• **What you need to do**
Locate the word "Viewport" in the entries below, then gather every line that holds it.

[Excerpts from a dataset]
========================
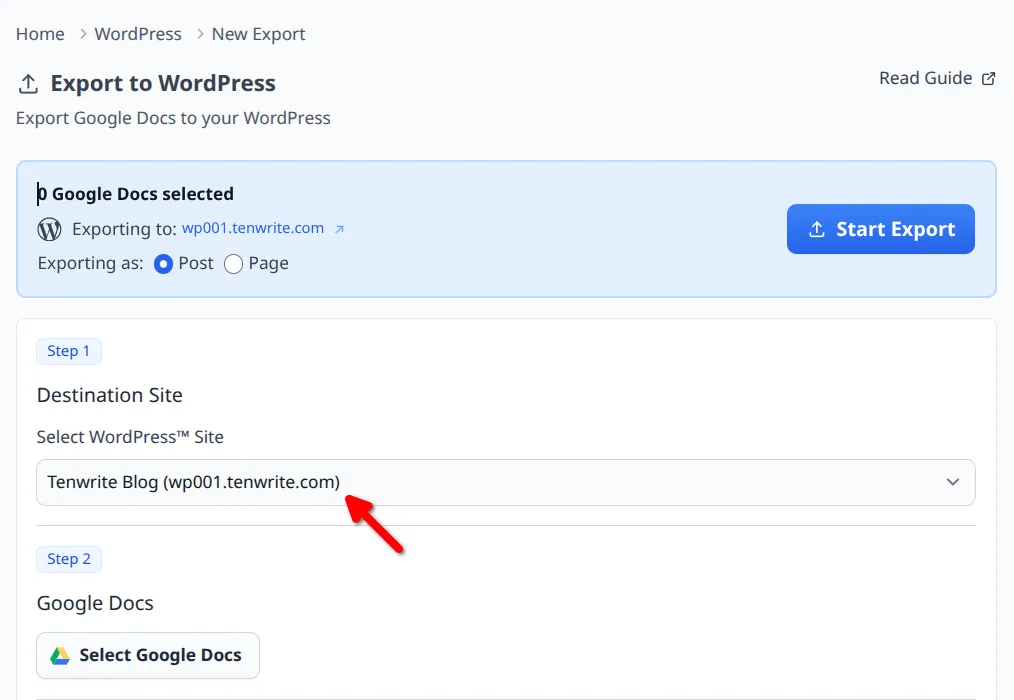This screenshot has height=700, width=1014.
Task: Click the "Select Google Docs" button
Action: [x=147, y=655]
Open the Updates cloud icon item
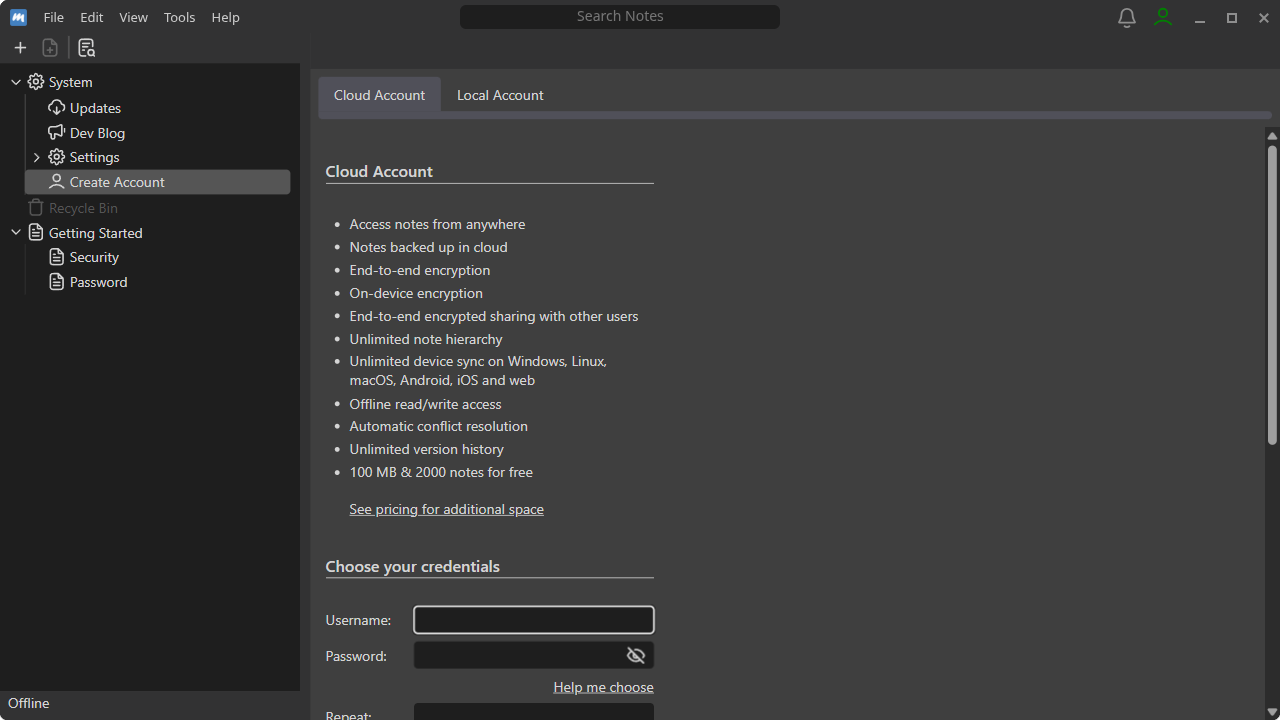 point(57,107)
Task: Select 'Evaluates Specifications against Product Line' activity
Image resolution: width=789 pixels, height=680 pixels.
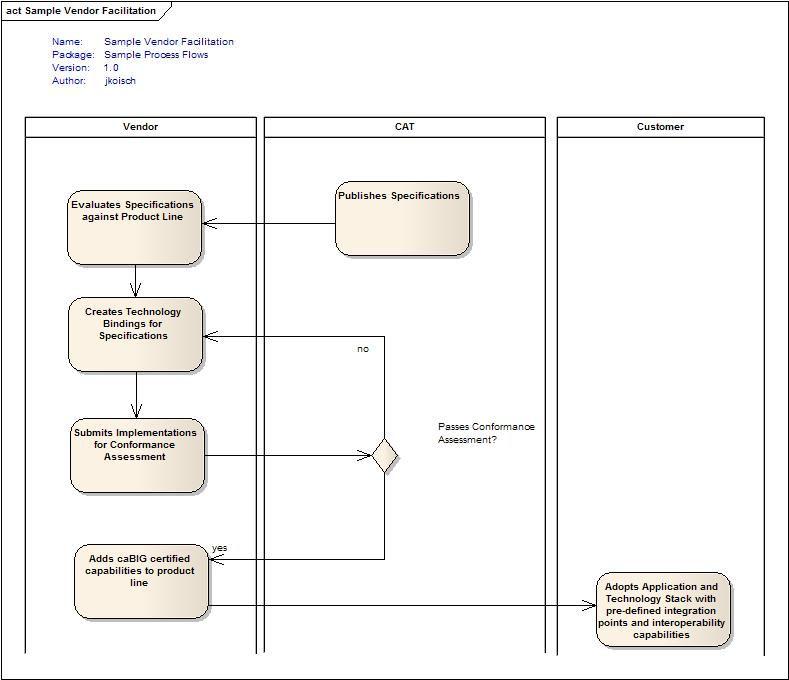Action: 134,227
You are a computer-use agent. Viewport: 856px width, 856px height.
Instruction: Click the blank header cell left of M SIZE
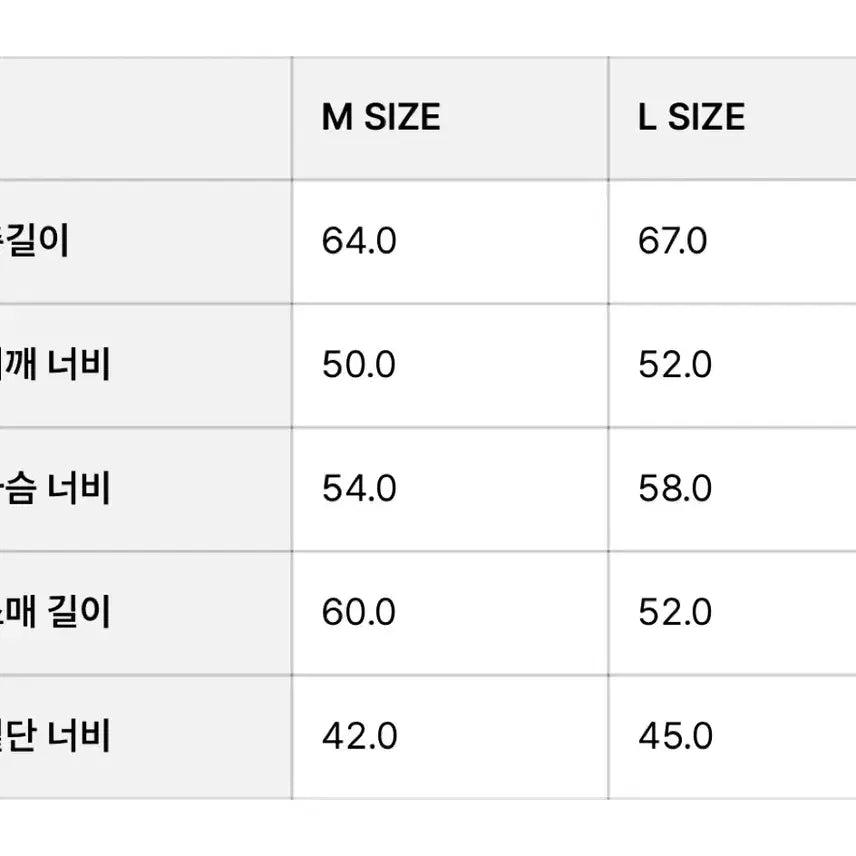coord(145,118)
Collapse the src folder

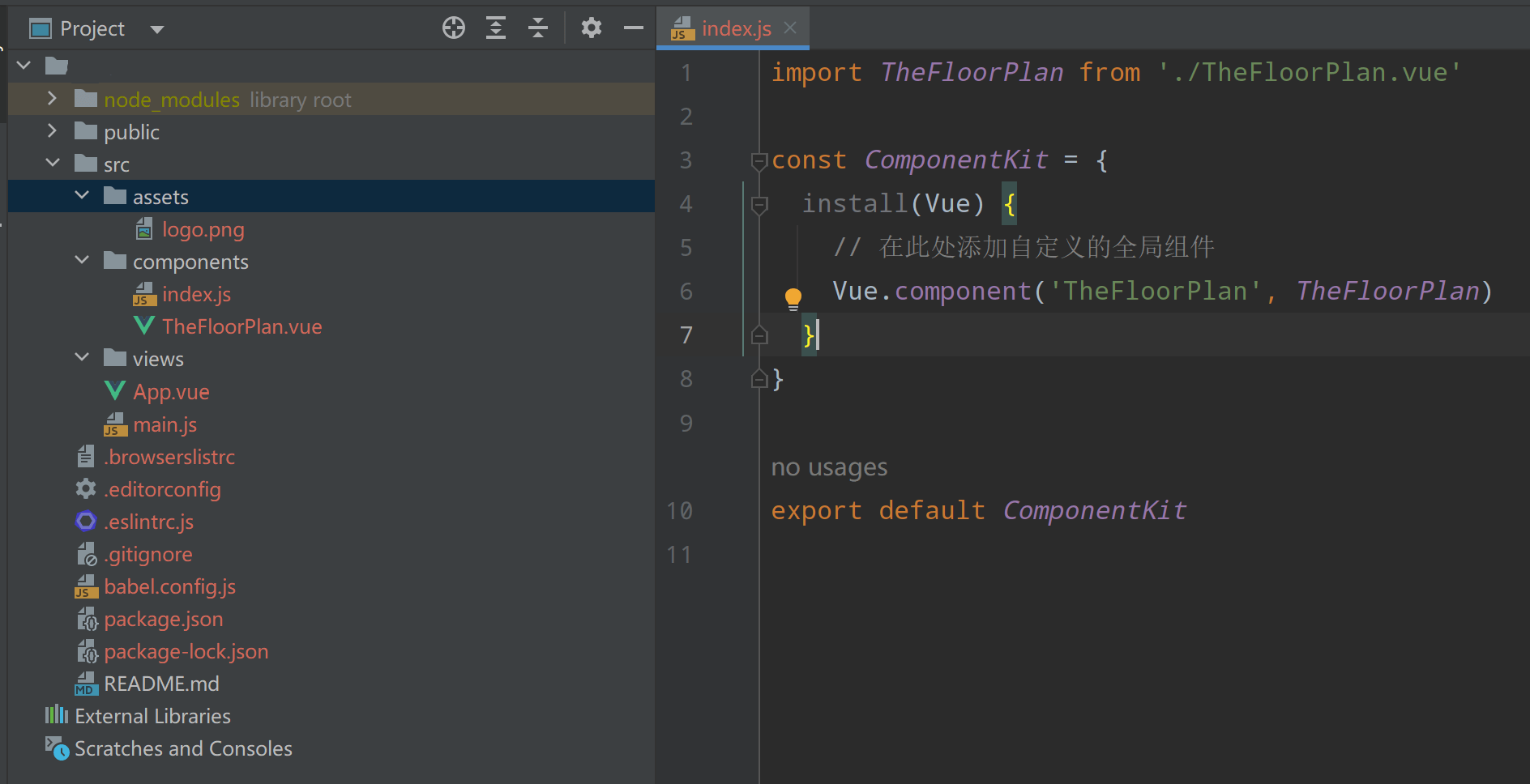click(53, 164)
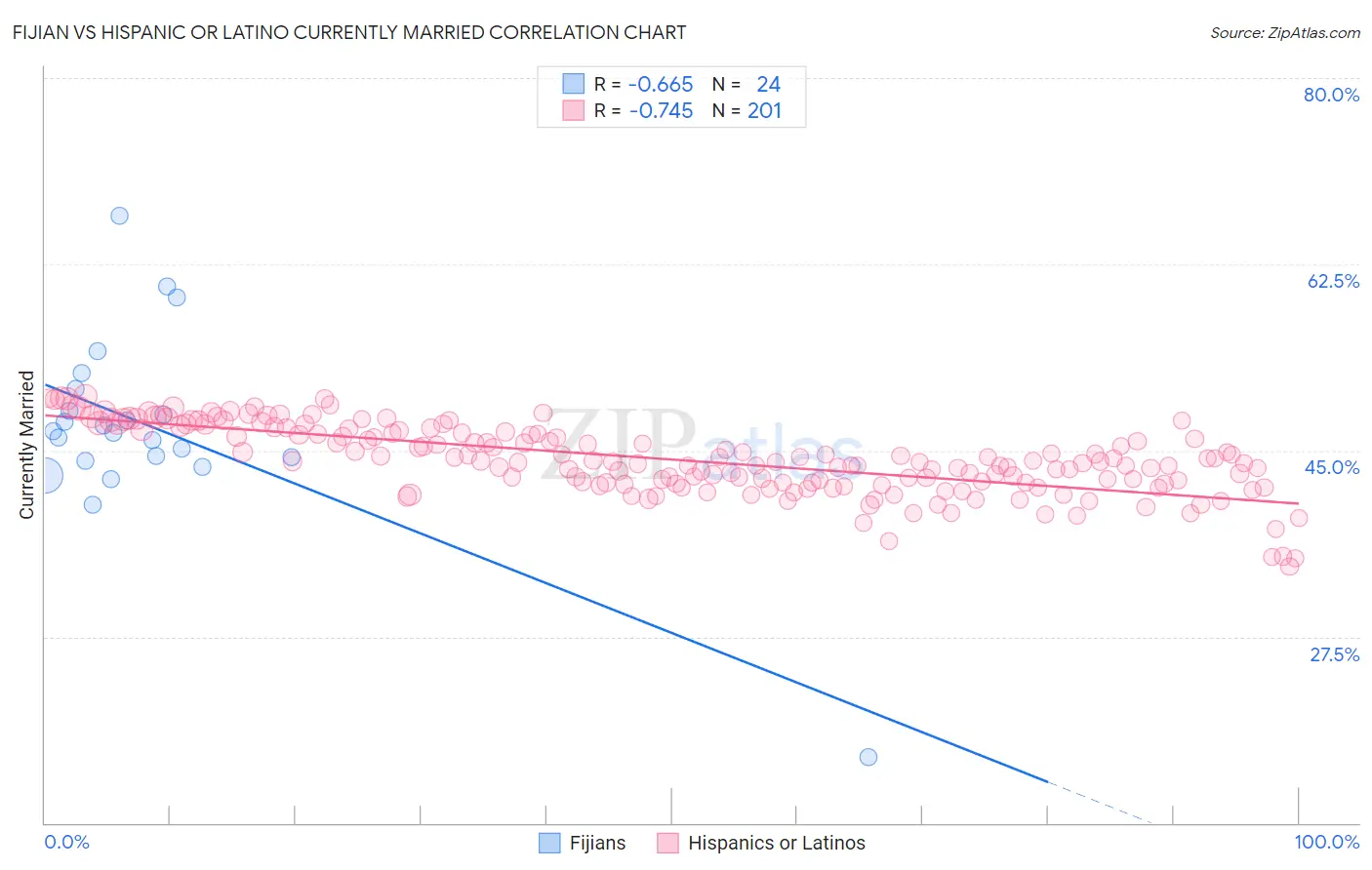Click the large blue bubble at the left axis
The image size is (1372, 870).
45,476
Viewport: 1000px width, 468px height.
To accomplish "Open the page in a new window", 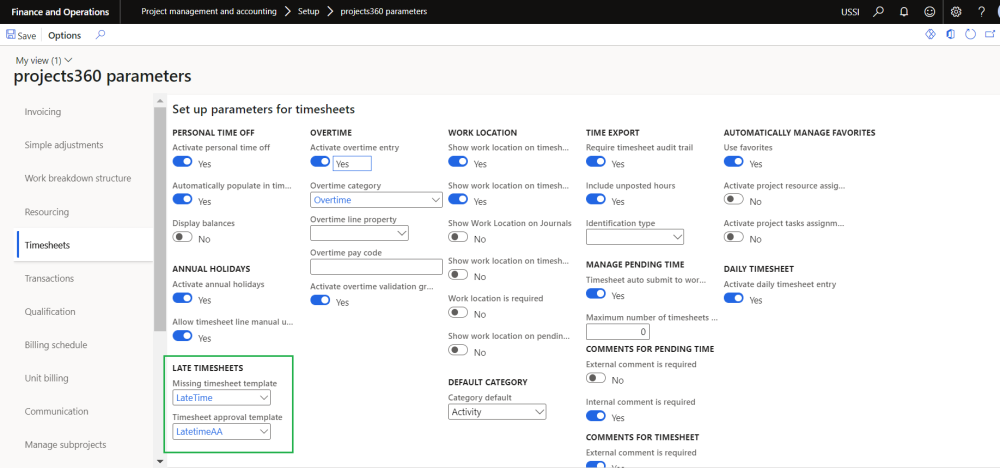I will coord(989,35).
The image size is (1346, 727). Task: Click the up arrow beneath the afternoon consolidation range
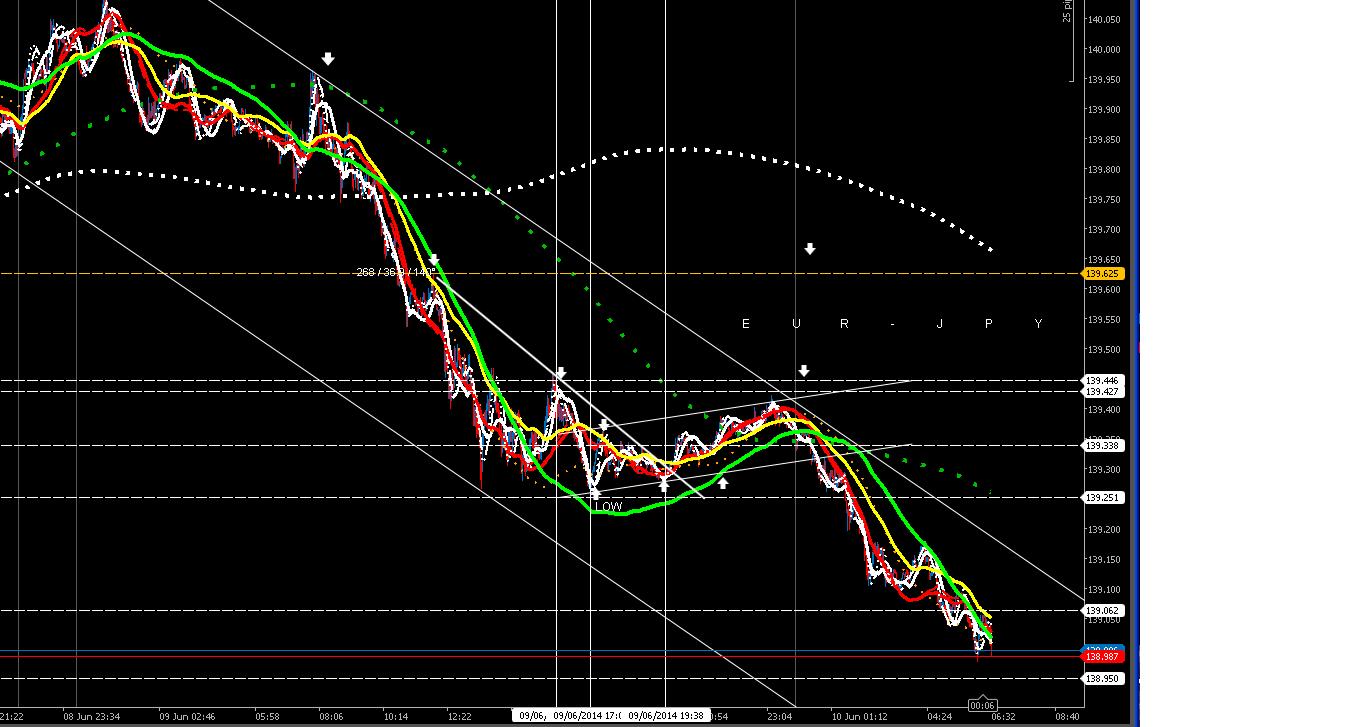tap(664, 484)
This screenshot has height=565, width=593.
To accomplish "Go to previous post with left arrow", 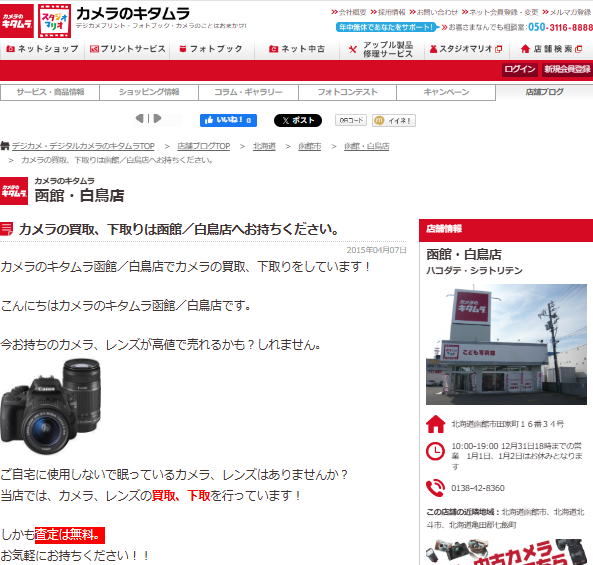I will point(139,119).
========================
• **Completed exercise**
You are a computer-use agent. Viewport: 856px width, 856px height.
Viewport: 1000px width, 468px height.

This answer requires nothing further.